Information provided —
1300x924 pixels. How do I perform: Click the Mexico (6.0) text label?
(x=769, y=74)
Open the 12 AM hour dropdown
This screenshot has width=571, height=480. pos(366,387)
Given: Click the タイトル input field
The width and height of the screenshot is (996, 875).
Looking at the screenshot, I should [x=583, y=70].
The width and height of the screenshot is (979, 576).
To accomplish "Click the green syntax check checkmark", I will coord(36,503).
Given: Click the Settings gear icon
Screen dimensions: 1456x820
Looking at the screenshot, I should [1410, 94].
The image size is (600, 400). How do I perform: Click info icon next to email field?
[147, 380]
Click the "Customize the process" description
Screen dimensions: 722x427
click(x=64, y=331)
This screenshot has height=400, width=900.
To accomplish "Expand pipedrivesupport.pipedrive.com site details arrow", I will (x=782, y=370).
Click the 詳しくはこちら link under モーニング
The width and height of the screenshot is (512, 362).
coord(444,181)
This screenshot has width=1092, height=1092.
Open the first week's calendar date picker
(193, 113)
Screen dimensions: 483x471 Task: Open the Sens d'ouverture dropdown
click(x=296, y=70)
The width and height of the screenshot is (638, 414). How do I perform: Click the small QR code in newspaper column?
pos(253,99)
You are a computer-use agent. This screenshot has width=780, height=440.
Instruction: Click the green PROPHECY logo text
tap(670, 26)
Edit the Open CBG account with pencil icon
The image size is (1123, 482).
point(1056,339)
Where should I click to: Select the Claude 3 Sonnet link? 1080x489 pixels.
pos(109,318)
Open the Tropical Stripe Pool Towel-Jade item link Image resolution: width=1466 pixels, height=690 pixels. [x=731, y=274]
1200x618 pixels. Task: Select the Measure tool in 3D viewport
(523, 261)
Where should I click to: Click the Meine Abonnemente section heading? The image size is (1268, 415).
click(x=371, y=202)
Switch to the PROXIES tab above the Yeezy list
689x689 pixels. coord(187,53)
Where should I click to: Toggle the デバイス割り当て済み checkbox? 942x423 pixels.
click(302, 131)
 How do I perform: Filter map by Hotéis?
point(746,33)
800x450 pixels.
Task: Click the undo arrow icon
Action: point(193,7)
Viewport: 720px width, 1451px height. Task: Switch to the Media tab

Exercise description —
Nothing should be returned except the lines from the one holding "1200x618 pixels. Task: Select" through the final line of the listing, exactly as they appear.

Expected output —
1200x618 pixels. Task: Select the Measure tool in 3D viewport
(523, 261)
Where should I click to: Click the Meine Abonnemente section heading? The image size is (1268, 415).
click(x=371, y=202)
Switch to the PROXIES tab above the Yeezy list
689x689 pixels. coord(187,53)
Where should I click to: Toggle the デバイス割り当て済み checkbox? 942x423 pixels.
click(302, 131)
 How do I perform: Filter map by Hotéis?
point(746,33)
800x450 pixels.
Task: Click the undo arrow icon
Action: point(193,7)
Viewport: 720px width, 1451px height. Task: Switch to the Media tab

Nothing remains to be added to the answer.